*YOUR TASK*
Could you return every record below exactly as it stands, leaving out the pictures?

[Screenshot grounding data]
[Start of Attachment]

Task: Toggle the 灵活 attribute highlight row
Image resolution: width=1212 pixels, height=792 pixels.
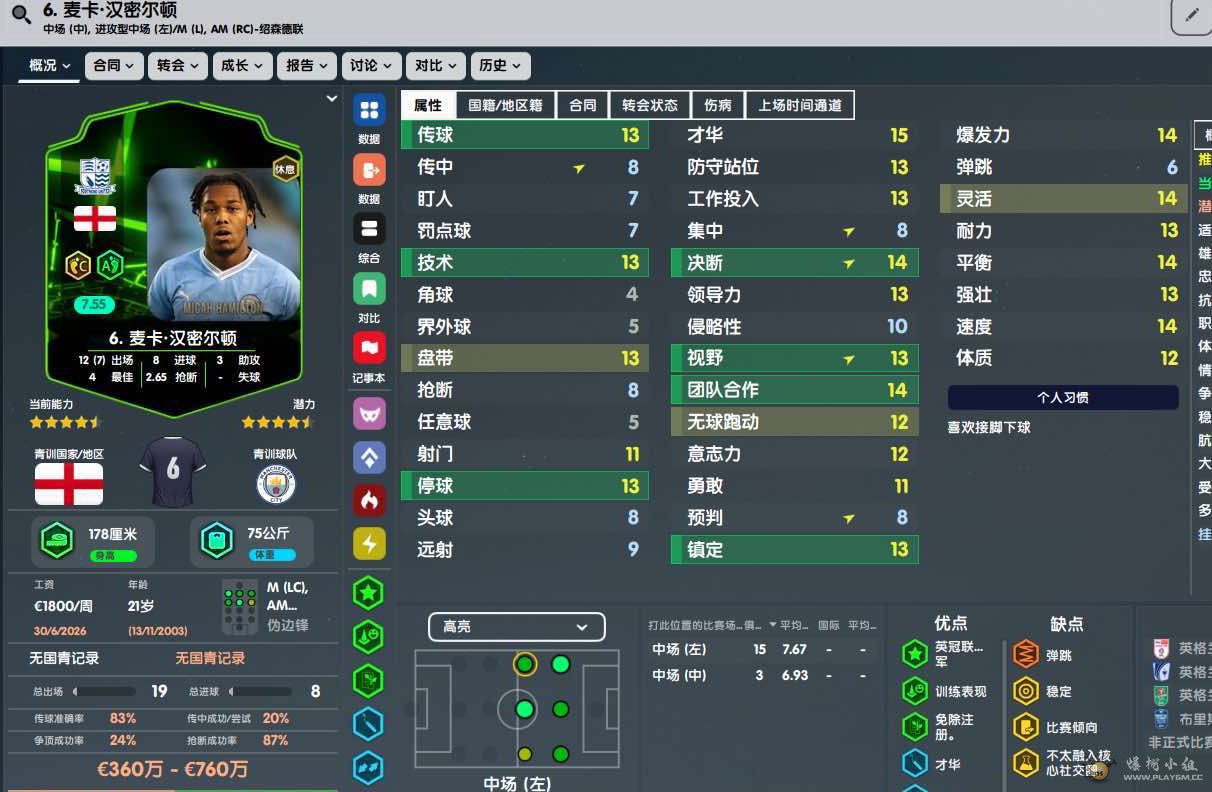Action: pyautogui.click(x=1064, y=198)
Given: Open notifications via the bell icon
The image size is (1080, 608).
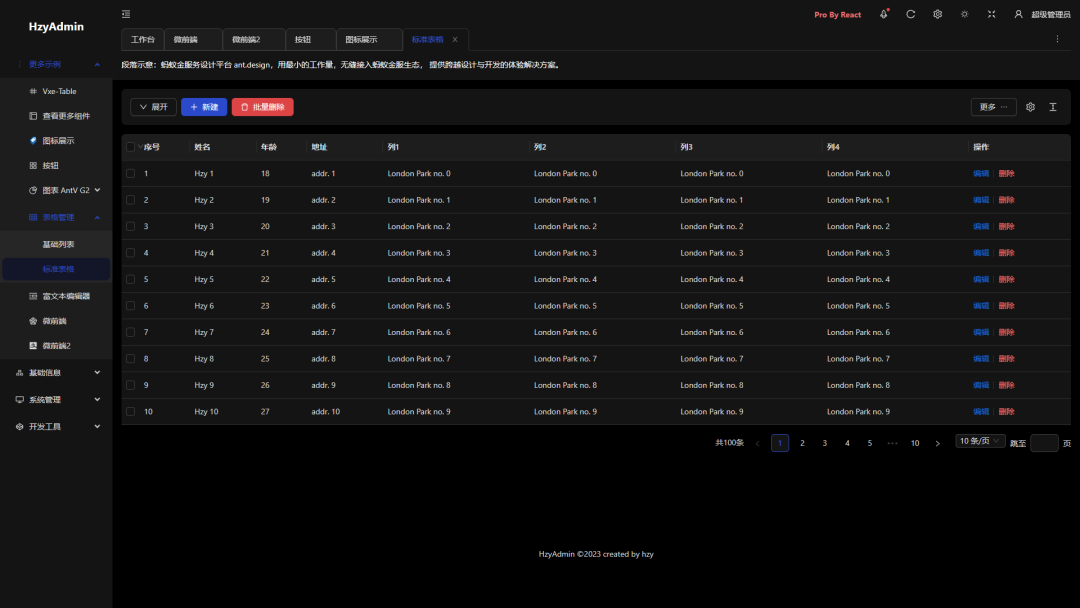Looking at the screenshot, I should 884,14.
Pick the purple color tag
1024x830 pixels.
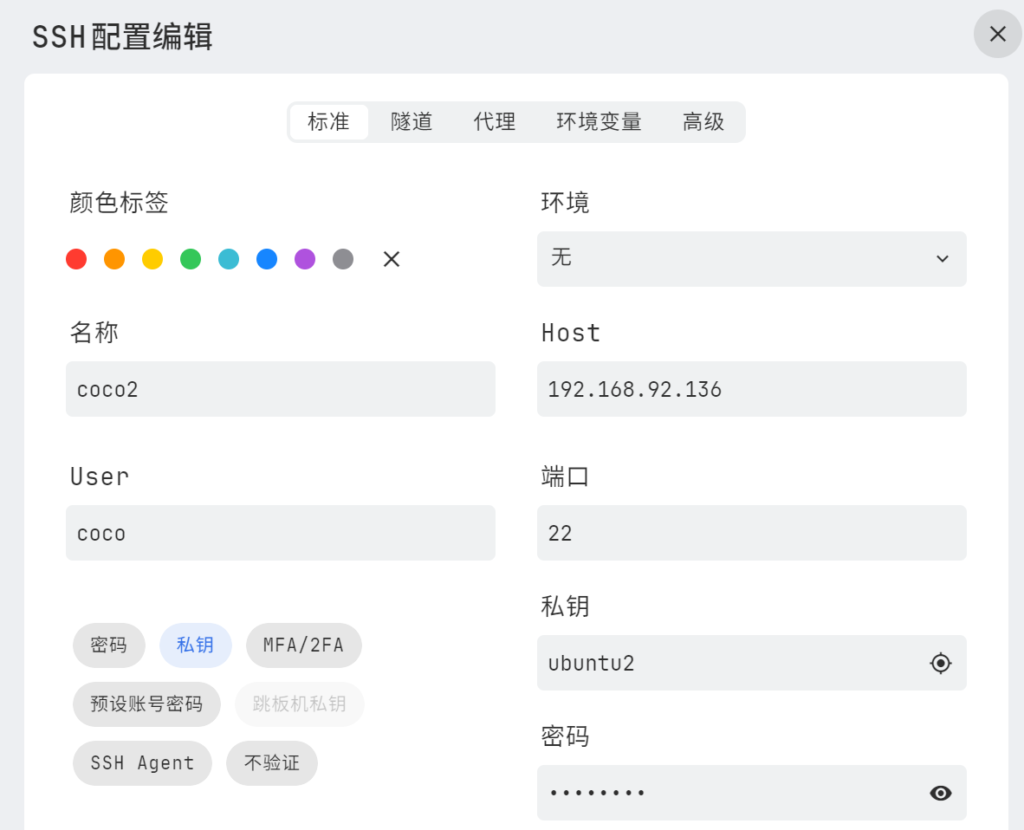305,259
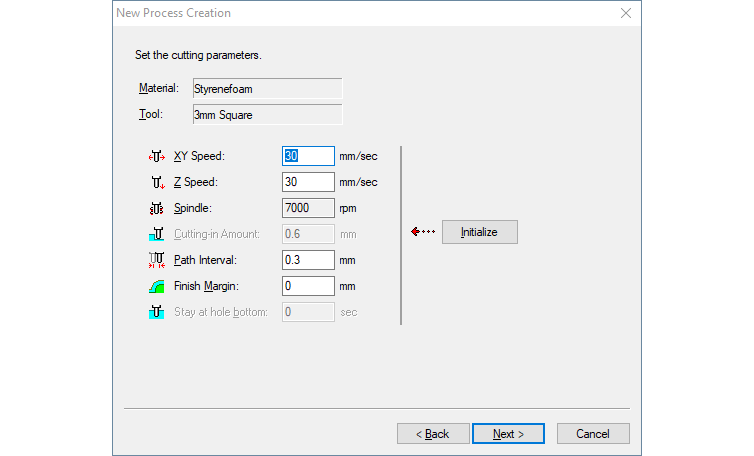Click the Spindle rotation icon
The height and width of the screenshot is (456, 754).
point(156,208)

[End of Attachment]

*PROBLEM SOLUTION*
Task: Toggle the 灵活 attribute highlight row
Image resolution: width=1212 pixels, height=792 pixels.
Action: pyautogui.click(x=1064, y=198)
Given: Open notifications via the bell icon
The image size is (1080, 608).
Looking at the screenshot, I should 884,14.
Pick the purple color tag
1024x830 pixels.
305,259
Click the Spindle rotation icon
The height and width of the screenshot is (456, 754).
point(156,208)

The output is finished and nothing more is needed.